Some people may try to tell you that your baby is crying because she is hungry. You ask yourself, how can that be as you’ve only just fed her. Others may tell you to let your baby cry it out or that you are spoiling your baby by holding and rocking them all the time. Trust your gut, do what works for you and your baby.
The first few months postpartum are very challenging. If you’ve got a messy house, engage the professionals to do the job for you. You want to reserve some energy in order to show yourself some love. Arrange date nights with your partner and only then when you feel full and happy, will you be ready to continue taking care of your newborn.
Aparigraha: non-avarice, non-possessiveness
"I wish that you would learn to let go of the old and embrace the new."

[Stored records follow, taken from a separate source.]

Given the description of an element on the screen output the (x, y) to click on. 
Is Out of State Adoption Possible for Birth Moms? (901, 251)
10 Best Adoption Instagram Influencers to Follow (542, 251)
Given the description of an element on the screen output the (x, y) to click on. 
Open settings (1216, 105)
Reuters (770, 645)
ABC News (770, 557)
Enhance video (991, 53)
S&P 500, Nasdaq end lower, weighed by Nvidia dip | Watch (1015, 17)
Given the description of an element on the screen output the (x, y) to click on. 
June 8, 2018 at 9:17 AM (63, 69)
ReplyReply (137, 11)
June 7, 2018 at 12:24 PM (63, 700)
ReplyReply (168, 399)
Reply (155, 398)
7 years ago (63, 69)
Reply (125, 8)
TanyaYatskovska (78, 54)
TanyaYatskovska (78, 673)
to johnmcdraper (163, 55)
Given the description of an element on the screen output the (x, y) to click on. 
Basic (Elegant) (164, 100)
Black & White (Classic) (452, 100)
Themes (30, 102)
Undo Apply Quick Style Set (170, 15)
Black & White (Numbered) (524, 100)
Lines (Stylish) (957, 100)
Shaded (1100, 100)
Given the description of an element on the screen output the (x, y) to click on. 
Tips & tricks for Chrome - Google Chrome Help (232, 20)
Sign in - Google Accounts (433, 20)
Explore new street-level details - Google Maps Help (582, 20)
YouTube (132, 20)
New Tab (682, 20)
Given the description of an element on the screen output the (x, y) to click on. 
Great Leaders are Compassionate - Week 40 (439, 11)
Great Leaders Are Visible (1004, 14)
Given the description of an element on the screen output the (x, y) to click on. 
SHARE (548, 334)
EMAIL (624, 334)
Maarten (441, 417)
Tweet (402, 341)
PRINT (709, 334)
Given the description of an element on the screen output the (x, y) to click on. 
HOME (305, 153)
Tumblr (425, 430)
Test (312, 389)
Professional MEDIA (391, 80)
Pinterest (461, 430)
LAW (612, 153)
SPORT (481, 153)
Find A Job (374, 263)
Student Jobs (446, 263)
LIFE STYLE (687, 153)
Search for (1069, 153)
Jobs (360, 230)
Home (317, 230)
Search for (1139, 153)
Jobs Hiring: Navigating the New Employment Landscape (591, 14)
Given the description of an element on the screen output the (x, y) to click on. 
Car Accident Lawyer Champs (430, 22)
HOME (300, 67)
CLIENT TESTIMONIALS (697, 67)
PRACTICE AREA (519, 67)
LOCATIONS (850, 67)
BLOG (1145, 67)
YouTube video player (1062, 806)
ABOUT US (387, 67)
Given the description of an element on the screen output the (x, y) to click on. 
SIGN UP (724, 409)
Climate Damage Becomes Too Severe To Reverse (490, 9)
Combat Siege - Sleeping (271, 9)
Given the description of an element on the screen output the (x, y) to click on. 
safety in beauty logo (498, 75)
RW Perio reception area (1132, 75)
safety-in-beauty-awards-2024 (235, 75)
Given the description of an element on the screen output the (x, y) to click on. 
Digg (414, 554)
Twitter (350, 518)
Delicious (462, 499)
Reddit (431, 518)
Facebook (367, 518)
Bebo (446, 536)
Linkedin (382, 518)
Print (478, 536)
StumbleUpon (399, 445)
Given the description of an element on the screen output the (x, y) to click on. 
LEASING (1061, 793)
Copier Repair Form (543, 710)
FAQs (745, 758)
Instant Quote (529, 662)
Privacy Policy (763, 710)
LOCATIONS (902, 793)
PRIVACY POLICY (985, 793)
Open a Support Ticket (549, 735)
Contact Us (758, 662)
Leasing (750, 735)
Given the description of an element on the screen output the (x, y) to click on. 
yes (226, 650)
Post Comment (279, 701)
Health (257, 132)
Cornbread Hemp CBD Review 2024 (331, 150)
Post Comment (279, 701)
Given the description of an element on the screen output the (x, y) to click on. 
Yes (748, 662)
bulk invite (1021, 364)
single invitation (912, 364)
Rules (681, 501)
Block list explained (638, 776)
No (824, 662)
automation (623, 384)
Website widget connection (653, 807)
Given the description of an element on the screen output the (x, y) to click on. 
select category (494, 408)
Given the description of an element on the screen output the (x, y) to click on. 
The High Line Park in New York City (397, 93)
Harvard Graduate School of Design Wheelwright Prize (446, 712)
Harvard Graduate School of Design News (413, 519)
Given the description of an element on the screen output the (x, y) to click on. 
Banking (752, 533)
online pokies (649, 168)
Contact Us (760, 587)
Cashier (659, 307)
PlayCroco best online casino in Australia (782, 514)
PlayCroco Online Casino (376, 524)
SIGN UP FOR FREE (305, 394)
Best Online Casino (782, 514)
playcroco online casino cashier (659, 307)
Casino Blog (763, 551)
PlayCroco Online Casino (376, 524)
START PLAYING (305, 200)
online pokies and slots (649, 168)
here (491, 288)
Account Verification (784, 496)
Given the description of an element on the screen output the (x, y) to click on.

Continuing on from my point earlier about being kind to one's new body, one should also learn to let go of attachment to your old body. Stretch marks and loose skin are part and parcel of postpartum bodies; the degree of severity depends on the genetic makeup of each person.
I used to feel incredibly depressed about how my tummy had looked after the birth of my son. Prior to pregnancy, it was toned and flat. After the delivery, my lower tummy was covered with light and dark coloured stretch marks, wrinkles around my navel and a pouch that hung over my C-section scar. I compared myself to a close friend who had a baby around the same time, but she had none of the aesthetic problems that I was suffering from. I kept telling my husband that one day I would save enough money to get a tummy tuck to make myself happy again. It was as though a tummy tuck would magically fix all the stress that I was experiencing postpartum.
In the end, I never proceeded with a tummy tuck. Instead, I kept an on/off practice between the time that I was 7 weeks postpartum until my son was close to 2 years old, and a more consistent practice thereafter.
My core gradually strengthened, and with that, I learnt to embrace my new tummy. I realised that what matters more is the internal strength, by activating the transverse abdominals.
Most people are completely focused on their own practice on the mat. They don’t attend class to stare at my tummy, so why should I upset myself with how it looks?
Lastly, it would be hard not to notice the shift in household dynamics when it’s just you and your partner, to when your new baby arrives. Priorities shift, additional responsibilities arise and 24 hours just doesn’t seem enough to split your time between your partner and your baby. Engage your partner's help, do it together and work out what's the best arrangement for your household. Remember that you don't have to face motherhood alone.